Hi, I am trying to use OpenMPI to run containers, following the instructions here,

I have successfully built OpenMPI(3.1.4) with UCX(1.10) and CUDA(11.6) support. I am trying the following command to launch the job on 1 node with 2 NVIDIA A100 GPUs:

mpirun -np 2 -npernode 2 --hostfile hosts --mca pml ucx singularity run --nv -B /model_repository:/models tritonserver-22.02-py3.sif tritonserver --model-repository=/models

I expect it to map GPU0 to mpi_rank0, and GPU1 to mpi_rank1, just like common CUDA-aware MPI does. But checking the nvidia-smi, it seems that the application on each MPI process somehow uses all GPUs, which is not ideal.

Screenshot 2023-02-01 215040

I have also tried to call MPI inside the container, as follows:

singularity run --nv -B /model_repository:/models mpirun -np 2 -npernode 2 --hostfile hosts --mca pml ucx tritonserver-22.02-py3.sif tritonserver --model-repository=/models

But it still results the same. I am wondering what could go wrong here.

How is the application setting the rank to device binding?

Typically this done in the program using cudaSetDevice if this is a CUDA program or “acc_set_device” is using OpenACC. (what programming language is this using?)

If the device setting is done after calling MPI_Init, OpenMPI will create a CUDA context on the default device so nvidia-smi will show an extra process per rank.
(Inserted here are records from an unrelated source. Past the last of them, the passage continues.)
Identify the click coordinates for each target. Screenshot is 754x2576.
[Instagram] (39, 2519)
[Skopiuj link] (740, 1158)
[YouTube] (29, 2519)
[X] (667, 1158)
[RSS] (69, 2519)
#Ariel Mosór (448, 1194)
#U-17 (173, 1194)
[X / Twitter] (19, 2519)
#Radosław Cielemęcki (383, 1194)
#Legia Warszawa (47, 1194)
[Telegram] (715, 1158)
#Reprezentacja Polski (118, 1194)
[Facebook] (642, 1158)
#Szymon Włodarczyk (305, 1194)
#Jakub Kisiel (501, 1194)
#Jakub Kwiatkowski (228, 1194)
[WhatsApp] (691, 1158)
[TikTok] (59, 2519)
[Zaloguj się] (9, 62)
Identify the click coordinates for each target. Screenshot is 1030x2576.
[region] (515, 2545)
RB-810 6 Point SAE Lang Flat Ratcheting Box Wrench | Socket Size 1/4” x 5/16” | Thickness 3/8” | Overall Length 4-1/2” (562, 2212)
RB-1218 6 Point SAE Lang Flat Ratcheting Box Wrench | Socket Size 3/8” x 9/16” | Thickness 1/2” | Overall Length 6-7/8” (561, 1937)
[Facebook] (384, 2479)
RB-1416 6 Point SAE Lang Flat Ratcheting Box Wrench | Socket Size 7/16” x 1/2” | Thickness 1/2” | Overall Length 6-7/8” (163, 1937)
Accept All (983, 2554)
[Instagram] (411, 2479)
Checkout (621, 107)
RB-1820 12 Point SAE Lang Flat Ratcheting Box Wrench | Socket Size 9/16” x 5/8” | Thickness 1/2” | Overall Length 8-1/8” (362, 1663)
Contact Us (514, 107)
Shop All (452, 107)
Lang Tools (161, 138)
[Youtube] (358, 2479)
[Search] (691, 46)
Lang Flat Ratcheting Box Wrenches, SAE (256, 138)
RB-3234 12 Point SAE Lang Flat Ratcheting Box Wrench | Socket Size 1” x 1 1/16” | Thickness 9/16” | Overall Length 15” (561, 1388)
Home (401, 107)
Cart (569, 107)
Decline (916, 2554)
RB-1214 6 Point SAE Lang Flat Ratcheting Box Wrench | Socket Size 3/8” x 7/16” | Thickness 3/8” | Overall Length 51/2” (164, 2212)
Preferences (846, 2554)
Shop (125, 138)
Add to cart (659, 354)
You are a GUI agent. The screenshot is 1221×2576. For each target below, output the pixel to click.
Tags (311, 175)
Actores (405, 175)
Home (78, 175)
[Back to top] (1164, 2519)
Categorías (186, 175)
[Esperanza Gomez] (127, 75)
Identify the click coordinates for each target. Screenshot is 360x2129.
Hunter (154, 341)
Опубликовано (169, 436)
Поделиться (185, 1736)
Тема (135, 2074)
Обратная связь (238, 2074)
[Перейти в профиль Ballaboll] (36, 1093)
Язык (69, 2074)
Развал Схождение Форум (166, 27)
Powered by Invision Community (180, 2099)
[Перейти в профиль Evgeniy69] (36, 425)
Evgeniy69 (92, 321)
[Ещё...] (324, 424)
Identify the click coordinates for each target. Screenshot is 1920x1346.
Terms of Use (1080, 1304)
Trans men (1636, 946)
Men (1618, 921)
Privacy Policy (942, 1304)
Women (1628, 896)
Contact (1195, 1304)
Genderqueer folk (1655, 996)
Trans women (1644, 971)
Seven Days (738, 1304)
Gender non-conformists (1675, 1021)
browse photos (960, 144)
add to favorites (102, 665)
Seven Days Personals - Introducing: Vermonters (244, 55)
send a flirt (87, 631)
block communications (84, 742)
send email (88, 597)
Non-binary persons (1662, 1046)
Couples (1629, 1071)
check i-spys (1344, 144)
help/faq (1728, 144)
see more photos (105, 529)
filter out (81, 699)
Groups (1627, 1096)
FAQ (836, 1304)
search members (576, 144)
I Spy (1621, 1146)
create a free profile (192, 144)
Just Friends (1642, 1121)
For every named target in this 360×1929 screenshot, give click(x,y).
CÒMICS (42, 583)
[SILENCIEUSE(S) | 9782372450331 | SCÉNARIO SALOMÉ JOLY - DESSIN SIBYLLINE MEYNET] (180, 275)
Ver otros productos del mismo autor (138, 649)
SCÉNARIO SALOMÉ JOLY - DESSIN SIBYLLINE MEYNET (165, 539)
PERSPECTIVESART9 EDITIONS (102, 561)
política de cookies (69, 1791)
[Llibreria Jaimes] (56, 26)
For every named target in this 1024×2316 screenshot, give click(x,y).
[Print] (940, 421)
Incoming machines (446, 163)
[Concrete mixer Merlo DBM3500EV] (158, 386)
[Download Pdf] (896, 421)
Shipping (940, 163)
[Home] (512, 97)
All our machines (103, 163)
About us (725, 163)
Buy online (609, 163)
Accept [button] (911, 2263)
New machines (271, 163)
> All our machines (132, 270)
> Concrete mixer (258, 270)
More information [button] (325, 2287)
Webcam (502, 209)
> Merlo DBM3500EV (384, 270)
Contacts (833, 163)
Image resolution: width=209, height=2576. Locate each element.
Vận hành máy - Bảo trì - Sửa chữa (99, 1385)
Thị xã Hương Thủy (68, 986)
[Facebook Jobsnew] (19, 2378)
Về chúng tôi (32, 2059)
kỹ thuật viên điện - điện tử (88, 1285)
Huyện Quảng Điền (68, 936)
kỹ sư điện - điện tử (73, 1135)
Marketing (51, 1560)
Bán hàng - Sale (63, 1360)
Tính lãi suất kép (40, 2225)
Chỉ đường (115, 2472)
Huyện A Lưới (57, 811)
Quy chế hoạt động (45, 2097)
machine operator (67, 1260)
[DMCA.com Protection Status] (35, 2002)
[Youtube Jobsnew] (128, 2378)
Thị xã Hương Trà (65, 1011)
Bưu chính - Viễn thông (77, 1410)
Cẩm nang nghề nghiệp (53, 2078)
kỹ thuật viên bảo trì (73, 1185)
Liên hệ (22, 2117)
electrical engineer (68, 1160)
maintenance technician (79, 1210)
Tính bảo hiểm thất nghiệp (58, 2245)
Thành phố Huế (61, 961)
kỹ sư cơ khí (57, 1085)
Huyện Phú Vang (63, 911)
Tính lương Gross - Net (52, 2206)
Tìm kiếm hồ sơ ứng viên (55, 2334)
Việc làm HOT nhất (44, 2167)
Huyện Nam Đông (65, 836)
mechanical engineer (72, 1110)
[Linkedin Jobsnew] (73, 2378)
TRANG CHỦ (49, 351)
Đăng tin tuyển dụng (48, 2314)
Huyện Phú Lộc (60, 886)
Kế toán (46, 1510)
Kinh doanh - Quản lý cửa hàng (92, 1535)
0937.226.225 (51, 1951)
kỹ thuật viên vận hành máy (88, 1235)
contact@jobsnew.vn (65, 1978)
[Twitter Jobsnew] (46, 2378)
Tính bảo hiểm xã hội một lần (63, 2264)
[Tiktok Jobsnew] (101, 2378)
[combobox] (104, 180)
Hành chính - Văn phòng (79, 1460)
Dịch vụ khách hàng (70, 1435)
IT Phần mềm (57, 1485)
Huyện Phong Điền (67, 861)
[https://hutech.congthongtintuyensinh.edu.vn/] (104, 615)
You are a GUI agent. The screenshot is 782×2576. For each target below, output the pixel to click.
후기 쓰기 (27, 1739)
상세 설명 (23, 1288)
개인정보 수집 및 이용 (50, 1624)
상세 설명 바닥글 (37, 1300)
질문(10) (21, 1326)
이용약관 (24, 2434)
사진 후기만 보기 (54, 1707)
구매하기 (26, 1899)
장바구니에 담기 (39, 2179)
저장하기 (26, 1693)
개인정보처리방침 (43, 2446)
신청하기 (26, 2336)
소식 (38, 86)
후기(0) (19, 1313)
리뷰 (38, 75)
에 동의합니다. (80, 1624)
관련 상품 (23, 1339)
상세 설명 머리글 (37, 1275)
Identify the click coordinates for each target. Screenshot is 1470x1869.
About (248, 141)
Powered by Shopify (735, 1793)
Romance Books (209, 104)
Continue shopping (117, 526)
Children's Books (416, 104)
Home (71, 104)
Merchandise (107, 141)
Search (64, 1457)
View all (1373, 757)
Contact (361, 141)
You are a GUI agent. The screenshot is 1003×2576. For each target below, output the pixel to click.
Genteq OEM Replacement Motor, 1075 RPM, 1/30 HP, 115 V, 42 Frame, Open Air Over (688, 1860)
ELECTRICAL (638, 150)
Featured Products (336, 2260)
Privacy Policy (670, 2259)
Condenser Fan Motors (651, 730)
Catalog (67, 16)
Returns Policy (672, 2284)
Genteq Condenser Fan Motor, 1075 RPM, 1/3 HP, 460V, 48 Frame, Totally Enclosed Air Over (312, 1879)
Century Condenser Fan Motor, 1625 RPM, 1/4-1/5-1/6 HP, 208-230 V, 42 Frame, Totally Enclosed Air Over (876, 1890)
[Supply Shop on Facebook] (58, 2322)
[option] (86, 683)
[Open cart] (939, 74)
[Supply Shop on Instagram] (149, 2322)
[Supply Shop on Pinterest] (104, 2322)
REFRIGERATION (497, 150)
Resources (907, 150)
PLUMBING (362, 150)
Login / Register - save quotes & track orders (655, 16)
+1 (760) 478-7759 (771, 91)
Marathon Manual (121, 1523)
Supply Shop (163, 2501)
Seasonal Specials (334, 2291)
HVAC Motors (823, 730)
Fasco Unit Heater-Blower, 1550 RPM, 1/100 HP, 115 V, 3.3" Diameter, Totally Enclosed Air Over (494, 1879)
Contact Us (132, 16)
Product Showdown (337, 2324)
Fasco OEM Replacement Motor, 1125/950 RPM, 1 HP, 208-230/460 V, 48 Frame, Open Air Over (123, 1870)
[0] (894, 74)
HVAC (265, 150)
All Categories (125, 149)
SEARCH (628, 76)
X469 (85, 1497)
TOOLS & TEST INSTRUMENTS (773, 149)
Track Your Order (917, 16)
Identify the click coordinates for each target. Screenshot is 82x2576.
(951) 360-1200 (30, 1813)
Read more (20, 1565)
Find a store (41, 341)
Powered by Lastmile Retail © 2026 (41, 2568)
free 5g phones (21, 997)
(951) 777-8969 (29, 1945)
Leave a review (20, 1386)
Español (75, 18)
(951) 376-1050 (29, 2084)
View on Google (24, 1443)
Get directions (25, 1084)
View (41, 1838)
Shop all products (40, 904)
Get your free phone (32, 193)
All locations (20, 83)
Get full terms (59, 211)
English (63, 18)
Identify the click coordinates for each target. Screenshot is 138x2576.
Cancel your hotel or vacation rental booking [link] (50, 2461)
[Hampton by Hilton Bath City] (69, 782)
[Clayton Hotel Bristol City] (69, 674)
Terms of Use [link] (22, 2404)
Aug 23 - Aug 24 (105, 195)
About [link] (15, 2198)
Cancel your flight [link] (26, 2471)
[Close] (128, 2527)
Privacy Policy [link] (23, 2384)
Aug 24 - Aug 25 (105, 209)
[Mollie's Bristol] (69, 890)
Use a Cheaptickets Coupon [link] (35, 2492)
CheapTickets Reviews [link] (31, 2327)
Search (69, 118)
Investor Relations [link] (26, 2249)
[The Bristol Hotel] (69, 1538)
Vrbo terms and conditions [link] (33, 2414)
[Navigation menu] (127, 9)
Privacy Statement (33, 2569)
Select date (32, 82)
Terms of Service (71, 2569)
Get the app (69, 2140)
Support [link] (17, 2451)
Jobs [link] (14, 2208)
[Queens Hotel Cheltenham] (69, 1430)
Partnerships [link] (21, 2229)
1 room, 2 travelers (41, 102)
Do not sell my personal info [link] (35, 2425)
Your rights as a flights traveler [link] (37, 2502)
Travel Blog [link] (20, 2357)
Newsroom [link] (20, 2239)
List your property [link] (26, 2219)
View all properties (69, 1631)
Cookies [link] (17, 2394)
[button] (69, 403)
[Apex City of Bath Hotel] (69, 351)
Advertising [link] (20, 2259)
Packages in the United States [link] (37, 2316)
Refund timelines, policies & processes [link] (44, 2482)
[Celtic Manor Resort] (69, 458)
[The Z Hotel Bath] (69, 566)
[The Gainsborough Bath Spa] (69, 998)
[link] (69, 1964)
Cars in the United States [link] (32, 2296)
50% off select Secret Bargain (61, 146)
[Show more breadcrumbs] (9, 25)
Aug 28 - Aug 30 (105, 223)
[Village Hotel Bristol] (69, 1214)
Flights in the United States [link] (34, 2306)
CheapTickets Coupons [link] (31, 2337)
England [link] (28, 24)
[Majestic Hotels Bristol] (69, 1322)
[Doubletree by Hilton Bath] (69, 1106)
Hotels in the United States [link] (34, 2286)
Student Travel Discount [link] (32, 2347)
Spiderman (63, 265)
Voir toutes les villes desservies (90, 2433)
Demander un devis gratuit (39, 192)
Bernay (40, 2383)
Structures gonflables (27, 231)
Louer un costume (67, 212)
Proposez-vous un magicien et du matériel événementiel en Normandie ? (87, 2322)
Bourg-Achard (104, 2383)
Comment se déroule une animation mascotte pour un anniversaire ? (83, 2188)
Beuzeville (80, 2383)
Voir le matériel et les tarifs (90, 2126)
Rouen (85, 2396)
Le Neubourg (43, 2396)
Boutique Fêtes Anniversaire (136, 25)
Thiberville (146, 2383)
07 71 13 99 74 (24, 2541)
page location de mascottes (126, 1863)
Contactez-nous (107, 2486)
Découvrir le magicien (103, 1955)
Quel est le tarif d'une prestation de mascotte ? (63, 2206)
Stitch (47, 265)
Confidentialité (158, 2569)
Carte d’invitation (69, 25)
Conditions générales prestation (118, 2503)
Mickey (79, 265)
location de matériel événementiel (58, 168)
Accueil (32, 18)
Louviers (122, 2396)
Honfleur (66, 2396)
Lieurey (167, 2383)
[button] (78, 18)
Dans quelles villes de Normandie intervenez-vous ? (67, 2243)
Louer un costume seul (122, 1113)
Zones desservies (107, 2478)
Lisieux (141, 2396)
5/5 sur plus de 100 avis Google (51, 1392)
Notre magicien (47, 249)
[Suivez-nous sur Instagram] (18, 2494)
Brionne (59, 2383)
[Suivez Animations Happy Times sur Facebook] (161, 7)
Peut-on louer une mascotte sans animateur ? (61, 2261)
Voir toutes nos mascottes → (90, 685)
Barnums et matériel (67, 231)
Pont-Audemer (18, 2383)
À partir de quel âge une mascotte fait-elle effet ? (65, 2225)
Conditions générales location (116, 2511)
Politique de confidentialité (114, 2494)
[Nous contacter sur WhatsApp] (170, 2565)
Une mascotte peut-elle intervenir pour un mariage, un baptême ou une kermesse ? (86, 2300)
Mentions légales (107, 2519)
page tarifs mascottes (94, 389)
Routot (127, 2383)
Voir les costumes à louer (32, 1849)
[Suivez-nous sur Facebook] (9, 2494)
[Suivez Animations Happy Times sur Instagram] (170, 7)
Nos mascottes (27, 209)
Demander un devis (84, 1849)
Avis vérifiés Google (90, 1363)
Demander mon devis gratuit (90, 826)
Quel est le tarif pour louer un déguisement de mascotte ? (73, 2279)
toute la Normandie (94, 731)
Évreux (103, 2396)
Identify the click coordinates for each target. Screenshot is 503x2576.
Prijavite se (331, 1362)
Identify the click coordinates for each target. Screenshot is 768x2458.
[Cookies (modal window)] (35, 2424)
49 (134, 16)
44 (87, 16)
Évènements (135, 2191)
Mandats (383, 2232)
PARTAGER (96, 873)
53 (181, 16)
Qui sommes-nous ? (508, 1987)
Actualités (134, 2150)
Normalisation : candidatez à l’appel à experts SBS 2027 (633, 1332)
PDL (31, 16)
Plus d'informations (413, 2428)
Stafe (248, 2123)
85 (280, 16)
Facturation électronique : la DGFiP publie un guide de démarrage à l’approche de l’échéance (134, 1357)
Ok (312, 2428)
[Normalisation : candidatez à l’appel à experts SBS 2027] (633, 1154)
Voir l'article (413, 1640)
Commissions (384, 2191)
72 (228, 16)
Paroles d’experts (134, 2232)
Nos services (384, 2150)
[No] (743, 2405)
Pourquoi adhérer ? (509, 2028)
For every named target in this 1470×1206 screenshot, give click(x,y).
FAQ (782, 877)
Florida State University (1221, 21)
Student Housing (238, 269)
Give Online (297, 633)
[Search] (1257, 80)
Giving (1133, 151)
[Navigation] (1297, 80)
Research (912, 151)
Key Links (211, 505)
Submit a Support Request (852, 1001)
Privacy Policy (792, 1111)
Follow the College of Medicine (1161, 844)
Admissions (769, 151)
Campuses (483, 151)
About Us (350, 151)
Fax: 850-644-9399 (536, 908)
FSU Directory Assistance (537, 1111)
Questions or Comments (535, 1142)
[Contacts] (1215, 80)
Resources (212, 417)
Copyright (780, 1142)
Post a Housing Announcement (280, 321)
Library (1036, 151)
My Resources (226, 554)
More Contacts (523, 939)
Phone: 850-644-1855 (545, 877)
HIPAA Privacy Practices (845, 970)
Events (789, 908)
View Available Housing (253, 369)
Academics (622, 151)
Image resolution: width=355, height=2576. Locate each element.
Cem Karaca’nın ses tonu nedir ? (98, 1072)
Likely what’s happening here.

It is a bit odd that it appears the contexts are being created on device 1 and then both ranks are setting themselves to use device 0, but possible if the default device is 1.

Hi @MatColgrove , thanks for the reply.

I checked the application GitHub - triton-inference-server/fastertransformer_backend, seems that this is more about this Tritonserver application.

Currently, they don’t support multiprocess per node, I’m just wondering then how intra-node GPUs can communicate with MPI, since they are under one MPI process, aka the same rank.

You’re correct that it’s unlikely they’d be able use CUDA Aware MPI. It’s possible they are GPU Direct calls or NVSHEMM, but more likely they don’t do direct communication. Though I don’t know the application, so probably best to ask the developers.


1 Like

Hi @MatColgrove, thanks for the hint. I will go check GPU Direct and NVSHEMM.